Items listed in a dataset
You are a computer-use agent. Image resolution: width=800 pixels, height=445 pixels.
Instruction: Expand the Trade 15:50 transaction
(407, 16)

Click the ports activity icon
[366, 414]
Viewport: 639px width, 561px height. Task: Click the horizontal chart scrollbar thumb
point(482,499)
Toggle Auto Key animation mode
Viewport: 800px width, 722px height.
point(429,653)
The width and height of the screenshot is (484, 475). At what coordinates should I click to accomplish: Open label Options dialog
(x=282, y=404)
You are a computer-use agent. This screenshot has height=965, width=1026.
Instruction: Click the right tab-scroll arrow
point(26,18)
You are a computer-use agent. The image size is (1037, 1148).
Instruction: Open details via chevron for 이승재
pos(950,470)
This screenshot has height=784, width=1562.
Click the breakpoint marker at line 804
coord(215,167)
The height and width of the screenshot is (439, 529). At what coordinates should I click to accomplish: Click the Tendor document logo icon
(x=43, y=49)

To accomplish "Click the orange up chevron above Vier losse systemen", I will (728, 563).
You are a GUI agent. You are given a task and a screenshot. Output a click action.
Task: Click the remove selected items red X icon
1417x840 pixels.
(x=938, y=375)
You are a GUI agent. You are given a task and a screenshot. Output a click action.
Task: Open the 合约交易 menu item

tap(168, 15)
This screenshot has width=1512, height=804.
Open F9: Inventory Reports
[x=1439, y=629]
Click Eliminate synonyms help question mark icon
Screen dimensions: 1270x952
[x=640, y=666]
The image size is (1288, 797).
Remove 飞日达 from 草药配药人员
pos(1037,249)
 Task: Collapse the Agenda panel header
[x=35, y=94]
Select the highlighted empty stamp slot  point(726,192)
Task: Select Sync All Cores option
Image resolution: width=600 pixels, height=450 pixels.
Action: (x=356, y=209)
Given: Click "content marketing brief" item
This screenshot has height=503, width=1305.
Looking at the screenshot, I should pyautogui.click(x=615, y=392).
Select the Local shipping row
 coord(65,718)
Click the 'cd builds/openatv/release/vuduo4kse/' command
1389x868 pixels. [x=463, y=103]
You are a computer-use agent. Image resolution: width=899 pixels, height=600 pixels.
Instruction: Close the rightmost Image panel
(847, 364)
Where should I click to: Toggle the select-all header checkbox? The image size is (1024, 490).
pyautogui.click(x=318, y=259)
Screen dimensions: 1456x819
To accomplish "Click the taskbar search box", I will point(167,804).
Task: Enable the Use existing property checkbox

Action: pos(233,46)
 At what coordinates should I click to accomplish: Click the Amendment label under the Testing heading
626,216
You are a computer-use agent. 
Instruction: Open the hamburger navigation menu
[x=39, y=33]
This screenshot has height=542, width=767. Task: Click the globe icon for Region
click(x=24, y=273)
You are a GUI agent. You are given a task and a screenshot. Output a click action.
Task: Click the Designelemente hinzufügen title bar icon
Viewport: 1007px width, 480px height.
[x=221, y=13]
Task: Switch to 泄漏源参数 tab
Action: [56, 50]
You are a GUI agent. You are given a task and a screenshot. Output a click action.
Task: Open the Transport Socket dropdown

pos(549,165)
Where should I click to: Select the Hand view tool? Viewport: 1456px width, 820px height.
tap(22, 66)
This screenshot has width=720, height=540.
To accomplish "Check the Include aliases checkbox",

Stated exercise.
Can you reproduce the lines starting with the one containing "Click Eliminate synonyms" and going on through the one containing "pos(549,165)", both included?

Written response.
Click Eliminate synonyms help question mark icon
Screen dimensions: 1270x952
[x=640, y=666]
The image size is (1288, 797).
Remove 飞日达 from 草药配药人员
pos(1037,249)
 Task: Collapse the Agenda panel header
[x=35, y=94]
Select the highlighted empty stamp slot  point(726,192)
Task: Select Sync All Cores option
Image resolution: width=600 pixels, height=450 pixels.
Action: (x=356, y=209)
Given: Click "content marketing brief" item
This screenshot has height=503, width=1305.
Looking at the screenshot, I should pyautogui.click(x=615, y=392).
Select the Local shipping row
 coord(65,718)
Click the 'cd builds/openatv/release/vuduo4kse/' command
1389x868 pixels. [x=463, y=103]
You are a computer-use agent. Image resolution: width=899 pixels, height=600 pixels.
Instruction: Close the rightmost Image panel
(847, 364)
Where should I click to: Toggle the select-all header checkbox? The image size is (1024, 490).
pyautogui.click(x=318, y=259)
Screen dimensions: 1456x819
To accomplish "Click the taskbar search box", I will point(167,804).
Task: Enable the Use existing property checkbox

Action: pos(233,46)
 At what coordinates should I click to accomplish: Click the Amendment label under the Testing heading
626,216
You are a computer-use agent. 
Instruction: Open the hamburger navigation menu
[x=39, y=33]
This screenshot has height=542, width=767. Task: Click the globe icon for Region
click(x=24, y=273)
You are a GUI agent. You are given a task and a screenshot. Output a click action.
Task: Click the Designelemente hinzufügen title bar icon
Viewport: 1007px width, 480px height.
[x=221, y=13]
Task: Switch to 泄漏源参数 tab
Action: [56, 50]
You are a GUI agent. You are given a task and a screenshot. Output a click action.
Task: Open the Transport Socket dropdown

pos(549,165)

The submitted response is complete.